--- INFORMATION GIVEN ---

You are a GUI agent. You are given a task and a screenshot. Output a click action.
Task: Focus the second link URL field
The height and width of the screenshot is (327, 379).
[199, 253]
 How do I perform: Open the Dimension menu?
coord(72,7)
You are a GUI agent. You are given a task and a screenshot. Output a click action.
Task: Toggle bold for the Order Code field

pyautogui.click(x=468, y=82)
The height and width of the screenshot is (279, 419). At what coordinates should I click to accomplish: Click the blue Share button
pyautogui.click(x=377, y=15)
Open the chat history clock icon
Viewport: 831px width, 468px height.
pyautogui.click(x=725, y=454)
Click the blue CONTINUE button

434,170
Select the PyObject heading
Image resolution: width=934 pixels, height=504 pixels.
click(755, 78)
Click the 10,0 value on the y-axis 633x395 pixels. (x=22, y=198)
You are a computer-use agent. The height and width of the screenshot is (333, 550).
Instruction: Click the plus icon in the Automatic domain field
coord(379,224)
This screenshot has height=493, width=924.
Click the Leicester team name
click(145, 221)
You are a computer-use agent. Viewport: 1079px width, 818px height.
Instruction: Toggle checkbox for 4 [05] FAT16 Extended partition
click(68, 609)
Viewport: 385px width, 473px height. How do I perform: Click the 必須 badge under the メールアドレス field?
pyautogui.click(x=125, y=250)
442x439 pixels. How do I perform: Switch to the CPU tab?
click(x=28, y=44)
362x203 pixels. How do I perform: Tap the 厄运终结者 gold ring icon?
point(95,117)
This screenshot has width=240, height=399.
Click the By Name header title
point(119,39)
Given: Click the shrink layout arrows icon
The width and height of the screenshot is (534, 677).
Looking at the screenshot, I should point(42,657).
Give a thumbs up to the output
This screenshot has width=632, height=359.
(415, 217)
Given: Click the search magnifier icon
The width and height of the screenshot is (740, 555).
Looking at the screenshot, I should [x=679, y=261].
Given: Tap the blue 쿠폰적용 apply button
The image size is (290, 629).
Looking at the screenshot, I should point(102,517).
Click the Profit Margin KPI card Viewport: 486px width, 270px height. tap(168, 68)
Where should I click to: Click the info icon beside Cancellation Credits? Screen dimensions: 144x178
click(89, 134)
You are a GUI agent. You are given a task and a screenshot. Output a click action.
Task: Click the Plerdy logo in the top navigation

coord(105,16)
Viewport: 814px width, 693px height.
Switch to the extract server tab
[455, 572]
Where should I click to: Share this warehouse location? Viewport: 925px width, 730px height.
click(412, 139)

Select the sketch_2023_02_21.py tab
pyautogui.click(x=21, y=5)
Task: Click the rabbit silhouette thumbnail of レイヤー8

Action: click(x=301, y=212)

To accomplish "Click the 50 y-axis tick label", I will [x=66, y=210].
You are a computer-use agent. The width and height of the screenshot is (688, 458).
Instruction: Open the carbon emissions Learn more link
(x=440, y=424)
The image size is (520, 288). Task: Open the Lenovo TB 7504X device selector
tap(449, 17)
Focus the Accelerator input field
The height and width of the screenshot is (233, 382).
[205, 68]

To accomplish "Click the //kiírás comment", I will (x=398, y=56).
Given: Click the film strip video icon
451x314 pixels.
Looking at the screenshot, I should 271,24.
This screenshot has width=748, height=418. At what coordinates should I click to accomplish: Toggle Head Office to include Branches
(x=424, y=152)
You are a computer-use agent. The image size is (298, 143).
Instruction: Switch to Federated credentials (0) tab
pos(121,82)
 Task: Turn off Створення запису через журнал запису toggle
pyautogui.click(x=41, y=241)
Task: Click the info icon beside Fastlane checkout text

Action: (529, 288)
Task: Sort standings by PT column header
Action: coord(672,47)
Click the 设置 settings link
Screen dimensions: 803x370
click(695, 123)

---

■ **PROBLEM**: Could you reproduce every entry above exactly as written?

■ **ANSWER AREA**:
You are a GUI agent. You are given a task and a screenshot. Output a click action.
Task: Focus the second link URL field
The height and width of the screenshot is (327, 379).
[199, 253]
 How do I perform: Open the Dimension menu?
coord(72,7)
You are a GUI agent. You are given a task and a screenshot. Output a click action.
Task: Toggle bold for the Order Code field

pyautogui.click(x=468, y=82)
The height and width of the screenshot is (279, 419). At what coordinates should I click to accomplish: Click the blue Share button
pyautogui.click(x=377, y=15)
Open the chat history clock icon
Viewport: 831px width, 468px height.
pyautogui.click(x=725, y=454)
Click the blue CONTINUE button

434,170
Select the PyObject heading
Image resolution: width=934 pixels, height=504 pixels.
click(755, 78)
Click the 10,0 value on the y-axis 633x395 pixels. (x=22, y=198)
You are a computer-use agent. The height and width of the screenshot is (333, 550).
Instruction: Click the plus icon in the Automatic domain field
coord(379,224)
This screenshot has height=493, width=924.
Click the Leicester team name
click(145, 221)
You are a computer-use agent. Viewport: 1079px width, 818px height.
Instruction: Toggle checkbox for 4 [05] FAT16 Extended partition
click(68, 609)
Viewport: 385px width, 473px height. How do I perform: Click the 必須 badge under the メールアドレス field?
pyautogui.click(x=125, y=250)
442x439 pixels. How do I perform: Switch to the CPU tab?
click(x=28, y=44)
362x203 pixels. How do I perform: Tap the 厄运终结者 gold ring icon?
point(95,117)
This screenshot has width=240, height=399.
Click the By Name header title
point(119,39)
Given: Click the shrink layout arrows icon
The width and height of the screenshot is (534, 677).
Looking at the screenshot, I should point(42,657).
Give a thumbs up to the output
This screenshot has width=632, height=359.
(415, 217)
Given: Click the search magnifier icon
The width and height of the screenshot is (740, 555).
Looking at the screenshot, I should [x=679, y=261].
Given: Tap the blue 쿠폰적용 apply button
The image size is (290, 629).
Looking at the screenshot, I should point(102,517).
Click the Profit Margin KPI card Viewport: 486px width, 270px height. tap(168, 68)
Where should I click to: Click the info icon beside Cancellation Credits? Screen dimensions: 144x178
click(89, 134)
You are a GUI agent. You are given a task and a screenshot. Output a click action.
Task: Click the Plerdy logo in the top navigation

coord(105,16)
Viewport: 814px width, 693px height.
Switch to the extract server tab
[455, 572]
Where should I click to: Share this warehouse location? Viewport: 925px width, 730px height.
click(412, 139)

Select the sketch_2023_02_21.py tab
pyautogui.click(x=21, y=5)
Task: Click the rabbit silhouette thumbnail of レイヤー8

Action: click(x=301, y=212)

To accomplish "Click the 50 y-axis tick label", I will [x=66, y=210].
You are a computer-use agent. The width and height of the screenshot is (688, 458).
Instruction: Open the carbon emissions Learn more link
(x=440, y=424)
The image size is (520, 288). Task: Open the Lenovo TB 7504X device selector
tap(449, 17)
Focus the Accelerator input field
The height and width of the screenshot is (233, 382).
[205, 68]

To accomplish "Click the //kiírás comment", I will (x=398, y=56).
Given: Click the film strip video icon
451x314 pixels.
Looking at the screenshot, I should 271,24.
This screenshot has width=748, height=418. At what coordinates should I click to accomplish: Toggle Head Office to include Branches
(x=424, y=152)
You are a computer-use agent. The image size is (298, 143).
Instruction: Switch to Federated credentials (0) tab
pos(121,82)
 Task: Turn off Створення запису через журнал запису toggle
pyautogui.click(x=41, y=241)
Task: Click the info icon beside Fastlane checkout text

Action: (529, 288)
Task: Sort standings by PT column header
Action: coord(672,47)
Click the 设置 settings link
Screen dimensions: 803x370
click(695, 123)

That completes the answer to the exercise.